So divorced women who want to have sex are, in your own words, "not marriage or mother material", "non-starters who neglect their children for personal gain" and are guilty of child abuse. Sounds pretty judgemental to me.

And you have to be somewhat religious to have such a high regard for sanctity of marriage in the first place. Otherwise, you'd be looking at it from a purely political standpoint, which you obviously are not. Your opinions leave no room for human error. It's like...you either get married and stay together until you die or you're a worthless human being. Even if your husband/wife abuses you or guns down a bowling alley full of patrons or because you simply don't have feelings for him anymore. You would simply have people suffer or lose your respect.

God forbid you have a child during that short-lived union. Then you're not only evil for your inability to make the marriage work but you're also a failure as a mother because even the three prescription anti-depressant cocktail you've been taking for two years wasn't enough to make you love the person you're with. You took your (non-religious) vows and you either stick with them or live in shame. Sexless shame.

Hey, you're entitled to your own opinion and all but are you at all open to the idea that not everyone was meant to be together? And that is possibly takes a little trial and error to figure out who you want to be with? That, however careful you are, pregnancies occur and need to be handled accordingly? Or are you just a perfect, faultless human being that can somehow assure me your future wife and children would never, ever even think about leaving you, regardless of how you treat them.


----------



## justpassinby (Oct 21, 2008)

I'm not sure you have to be religious to know dating someone who is a single parent might have some problems. Then their problems become yours, and no one wants extra problems. Thats just common sense.


----------



## drealm (Jul 7, 2009)

path0gen said:


> So divorced women who want to have sex are, in your own words, "not marriage or mother material", "non-starters who neglect their children for personal gain" and are guilty of child abuse. Sounds pretty judgemental to me.


I've never once personally judged anyone here or a hypothetical lifestyle. Judging involves incriminating and punishing, neither of which I've done. Observations are not judgments. Forming observations into facts are not judgments. And using facts to weigh my personal decisions are not judgments. I have absolutely no interest whatsoever in assuming authority over others to doll out "punishments" metaphorically or otherwise. I flat out don't care what other people do. Other people are not my responsibility.



path0gen said:


> And you have to be somewhat religious to have such a high regard for sanctity of marriage in the first place. Otherwise, you'd be looking at it from a purely political standpoint, which you obviously are not. Your opinions leave no room for human error. It's like...you either get married and stay together until you die or you're a worthless human being. Even if your husband/wife abuses you or guns down a bowling alley full of patrons or because you simply don't have feelings for him anymore. You would simply have people suffer or lose your respect.


I'm flat out not religious. It's news to me that you're required to worship some faith to be married. If religion is required for marriage then I guess I won't be able to marry.

You're right, marriage doesn't leave room for error, courtship does.

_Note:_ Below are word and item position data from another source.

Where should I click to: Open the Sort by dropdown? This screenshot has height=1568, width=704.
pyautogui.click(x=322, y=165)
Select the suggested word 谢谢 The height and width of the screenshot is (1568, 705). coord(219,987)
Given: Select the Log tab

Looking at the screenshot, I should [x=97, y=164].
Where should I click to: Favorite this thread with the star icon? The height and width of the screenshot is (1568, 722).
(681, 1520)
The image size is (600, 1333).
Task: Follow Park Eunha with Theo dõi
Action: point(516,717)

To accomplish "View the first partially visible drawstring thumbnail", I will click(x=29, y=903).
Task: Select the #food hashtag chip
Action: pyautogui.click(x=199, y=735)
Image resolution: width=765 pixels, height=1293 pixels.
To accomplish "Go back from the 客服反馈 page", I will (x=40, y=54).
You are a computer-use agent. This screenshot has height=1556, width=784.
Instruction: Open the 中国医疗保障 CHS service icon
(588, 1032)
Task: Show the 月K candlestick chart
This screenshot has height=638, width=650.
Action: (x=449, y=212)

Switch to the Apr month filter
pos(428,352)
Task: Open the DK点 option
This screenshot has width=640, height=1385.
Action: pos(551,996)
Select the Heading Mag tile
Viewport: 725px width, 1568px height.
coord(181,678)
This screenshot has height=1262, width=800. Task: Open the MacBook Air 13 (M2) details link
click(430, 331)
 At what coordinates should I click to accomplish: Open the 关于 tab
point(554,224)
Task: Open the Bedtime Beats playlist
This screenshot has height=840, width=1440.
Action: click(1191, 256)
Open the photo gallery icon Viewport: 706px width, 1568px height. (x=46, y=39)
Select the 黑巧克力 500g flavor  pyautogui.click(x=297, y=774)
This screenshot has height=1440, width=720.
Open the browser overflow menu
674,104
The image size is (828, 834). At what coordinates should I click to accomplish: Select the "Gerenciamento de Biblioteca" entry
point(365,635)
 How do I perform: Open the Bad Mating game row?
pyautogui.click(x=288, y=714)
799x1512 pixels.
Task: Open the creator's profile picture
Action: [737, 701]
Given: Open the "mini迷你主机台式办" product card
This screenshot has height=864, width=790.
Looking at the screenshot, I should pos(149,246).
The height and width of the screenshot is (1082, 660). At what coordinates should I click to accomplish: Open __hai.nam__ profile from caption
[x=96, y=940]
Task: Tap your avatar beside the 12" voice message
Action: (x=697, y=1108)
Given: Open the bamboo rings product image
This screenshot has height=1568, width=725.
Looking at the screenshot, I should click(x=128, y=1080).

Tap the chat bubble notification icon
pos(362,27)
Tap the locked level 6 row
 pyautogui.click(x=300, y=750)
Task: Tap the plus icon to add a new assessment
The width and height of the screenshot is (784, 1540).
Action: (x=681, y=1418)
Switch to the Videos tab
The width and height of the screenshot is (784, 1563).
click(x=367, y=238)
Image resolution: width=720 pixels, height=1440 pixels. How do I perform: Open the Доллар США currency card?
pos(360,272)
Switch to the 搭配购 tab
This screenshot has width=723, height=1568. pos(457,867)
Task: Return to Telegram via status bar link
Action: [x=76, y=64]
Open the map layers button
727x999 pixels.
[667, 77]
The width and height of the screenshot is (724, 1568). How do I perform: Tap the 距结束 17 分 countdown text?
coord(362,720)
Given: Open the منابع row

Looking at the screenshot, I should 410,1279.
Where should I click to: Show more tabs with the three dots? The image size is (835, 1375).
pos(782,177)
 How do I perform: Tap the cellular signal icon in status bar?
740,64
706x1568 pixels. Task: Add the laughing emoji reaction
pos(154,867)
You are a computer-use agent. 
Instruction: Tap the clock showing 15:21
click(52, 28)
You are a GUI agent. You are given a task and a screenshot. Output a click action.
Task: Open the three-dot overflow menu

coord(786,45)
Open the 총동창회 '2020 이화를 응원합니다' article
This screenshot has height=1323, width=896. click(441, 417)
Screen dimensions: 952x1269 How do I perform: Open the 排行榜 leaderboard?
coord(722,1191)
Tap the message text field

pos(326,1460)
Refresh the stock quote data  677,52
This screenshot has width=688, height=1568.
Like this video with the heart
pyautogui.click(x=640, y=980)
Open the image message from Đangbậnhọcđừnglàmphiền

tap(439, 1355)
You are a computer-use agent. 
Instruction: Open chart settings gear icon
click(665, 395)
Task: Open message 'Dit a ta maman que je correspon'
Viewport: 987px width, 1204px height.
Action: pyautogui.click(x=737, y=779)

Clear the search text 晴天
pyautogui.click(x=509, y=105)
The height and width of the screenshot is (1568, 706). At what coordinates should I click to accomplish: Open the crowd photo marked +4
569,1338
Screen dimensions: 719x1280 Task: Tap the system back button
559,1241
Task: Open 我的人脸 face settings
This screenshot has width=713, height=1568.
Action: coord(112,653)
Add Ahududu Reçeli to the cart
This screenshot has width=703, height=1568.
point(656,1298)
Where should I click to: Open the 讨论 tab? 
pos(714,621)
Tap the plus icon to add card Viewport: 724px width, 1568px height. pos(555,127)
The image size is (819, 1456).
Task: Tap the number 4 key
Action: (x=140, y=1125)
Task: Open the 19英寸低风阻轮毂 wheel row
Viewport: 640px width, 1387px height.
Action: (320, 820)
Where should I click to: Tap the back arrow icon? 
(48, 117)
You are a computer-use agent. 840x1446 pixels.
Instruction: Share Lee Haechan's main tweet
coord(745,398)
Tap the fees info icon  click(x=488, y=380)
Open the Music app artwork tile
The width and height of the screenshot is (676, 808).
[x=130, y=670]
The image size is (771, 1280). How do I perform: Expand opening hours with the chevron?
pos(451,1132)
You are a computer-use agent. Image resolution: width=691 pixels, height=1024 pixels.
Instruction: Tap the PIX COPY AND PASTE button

Courtship precedes marriage.

I don't understand why you base concerns on highly exceptional outcomes. By this same logic, everything is equally dangerous. I acknowledge exceptions and feel they deserve special treatment, but an exception isn't a pattern or a norm.



path0gen said:


> God forbid you have a child during that short-lived union. Then you're not only evil for your inability to make the marriage work but you're also a failure as a mother because even the three prescription anti-depressant cocktail you've been taking for two years wasn't enough to make you love the person you're with. You took your (non-religious) vows and you either stick with them or live in shame. Sexless shame.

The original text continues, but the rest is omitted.